Description of the task: Using the listing below, set down each line from the line containing "You are a GUI" through the line containing "Task: Show the 1Y chart range", both ends included, exactly and with nothing added.

━━ Data for processing

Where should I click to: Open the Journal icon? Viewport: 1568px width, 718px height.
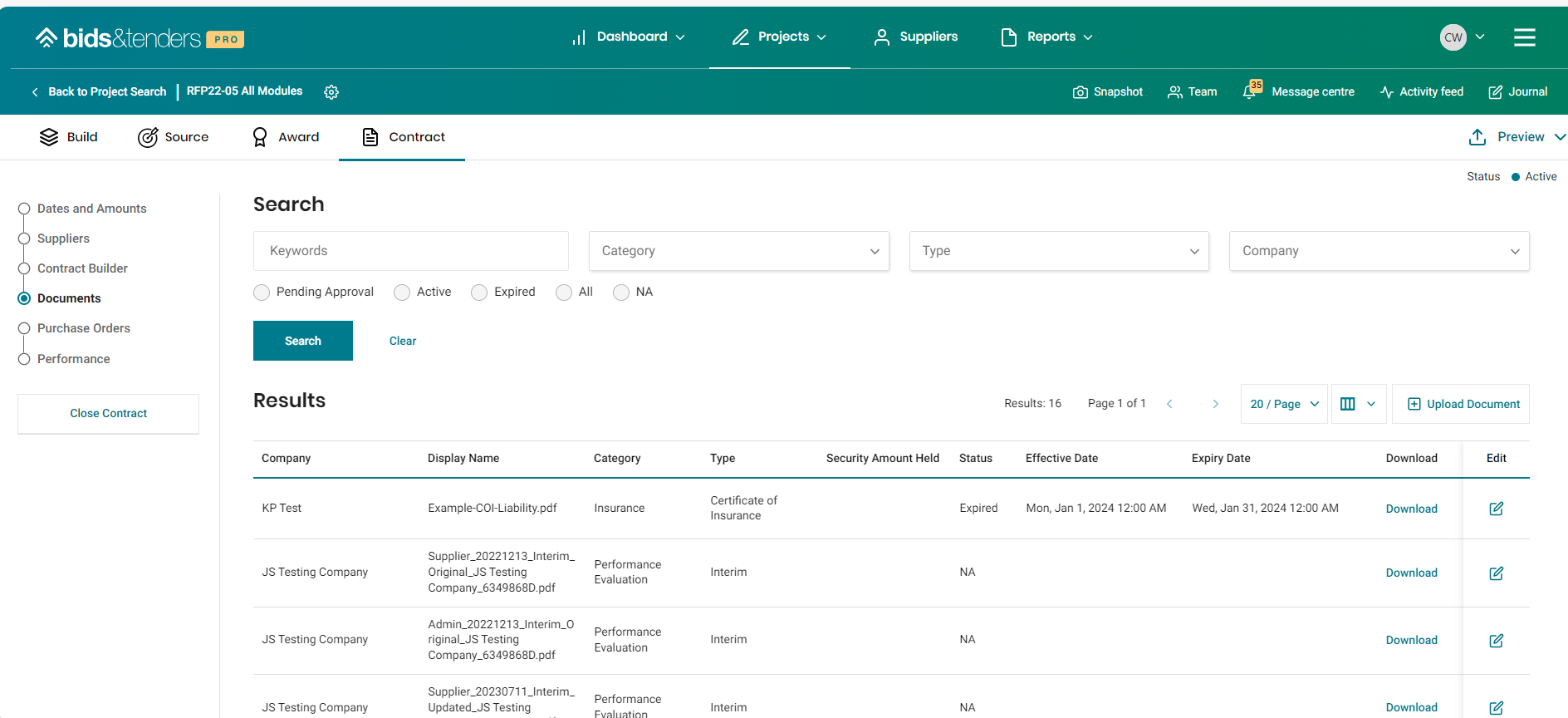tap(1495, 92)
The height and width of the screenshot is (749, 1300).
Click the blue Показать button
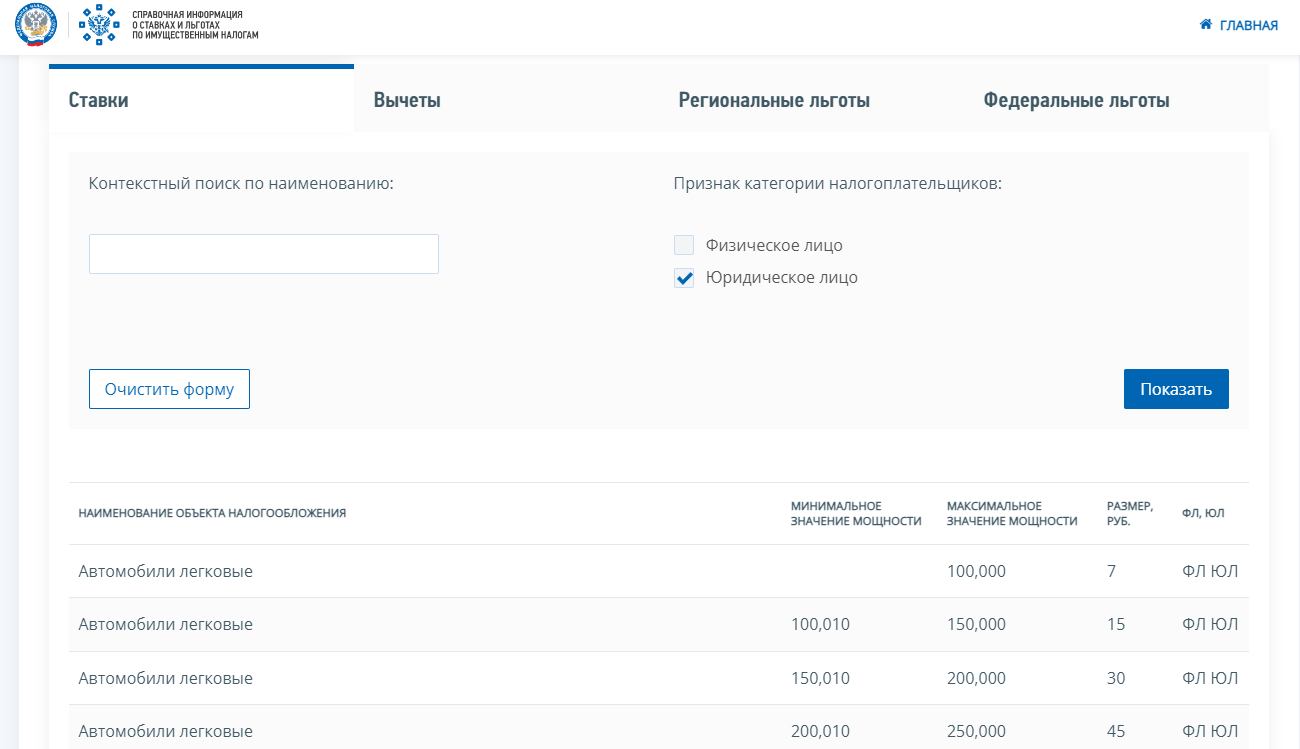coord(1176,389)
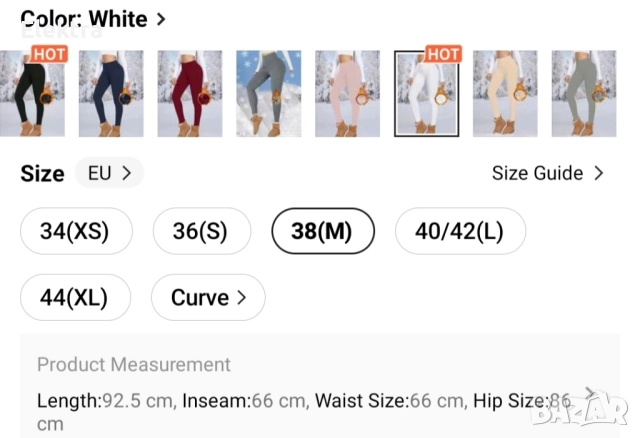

━━━━
━━ Data for processing

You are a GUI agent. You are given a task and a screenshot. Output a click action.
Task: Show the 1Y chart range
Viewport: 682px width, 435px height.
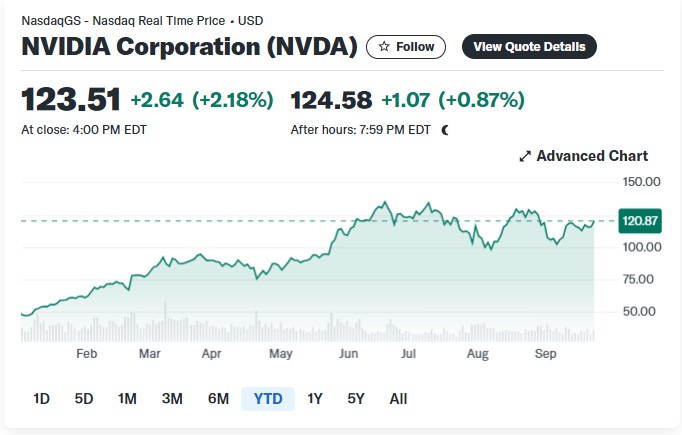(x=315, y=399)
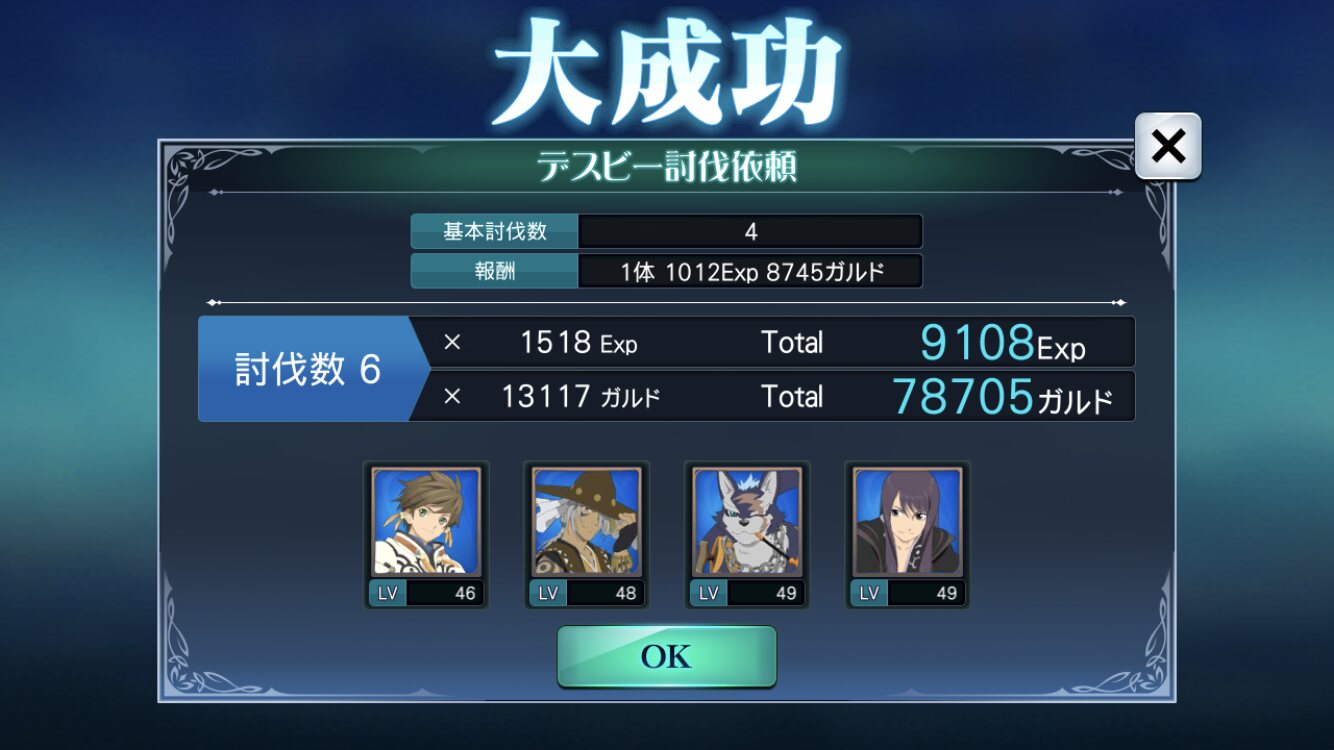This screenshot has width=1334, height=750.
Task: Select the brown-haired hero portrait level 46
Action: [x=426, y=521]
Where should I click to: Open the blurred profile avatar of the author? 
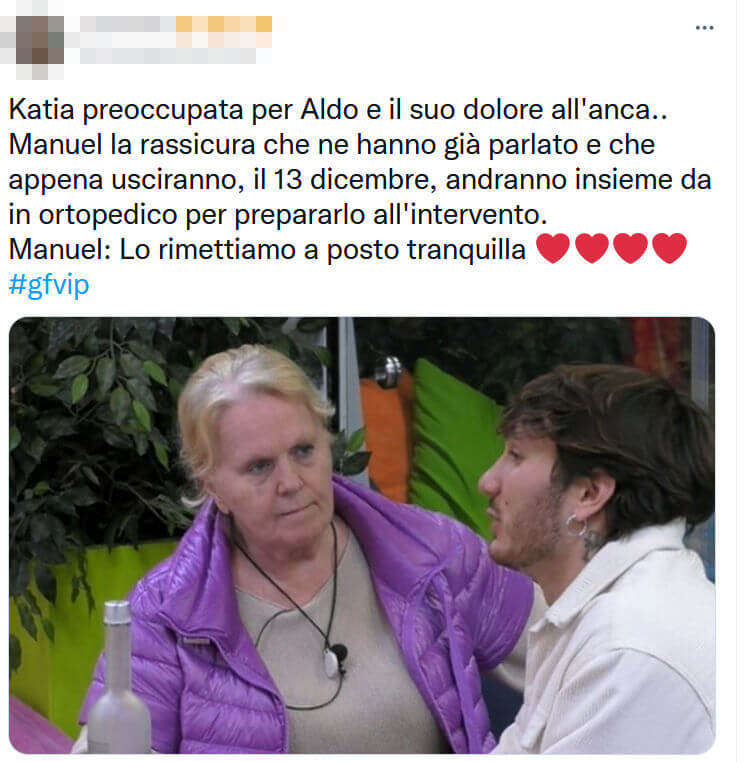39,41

━━━━
━━ Data for processing

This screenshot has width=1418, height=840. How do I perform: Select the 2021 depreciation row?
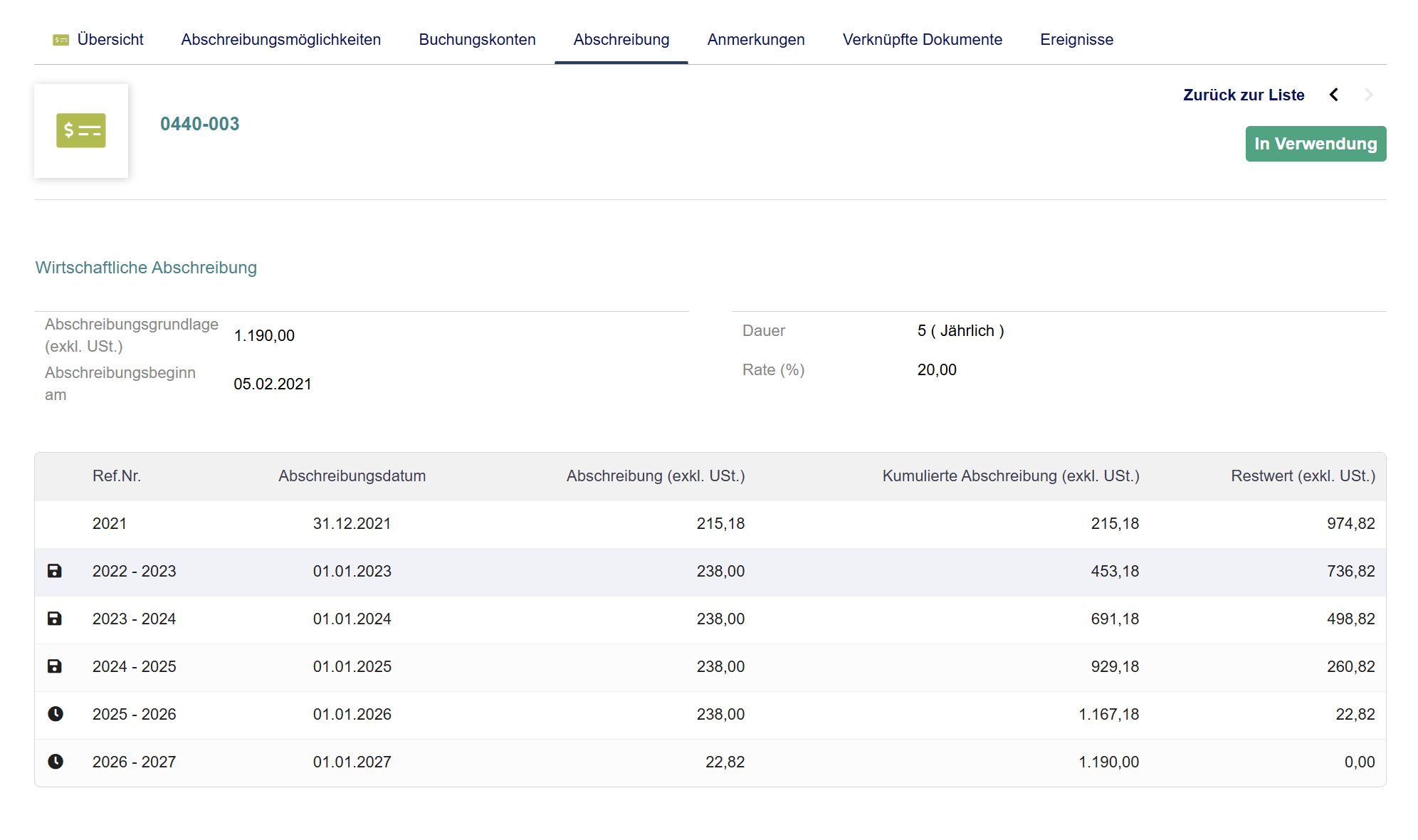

━━━━

Result of this task:
You are a GUI agent. You are given a task and a screenshot. Output a click action.
Task: Show the 1Y chart range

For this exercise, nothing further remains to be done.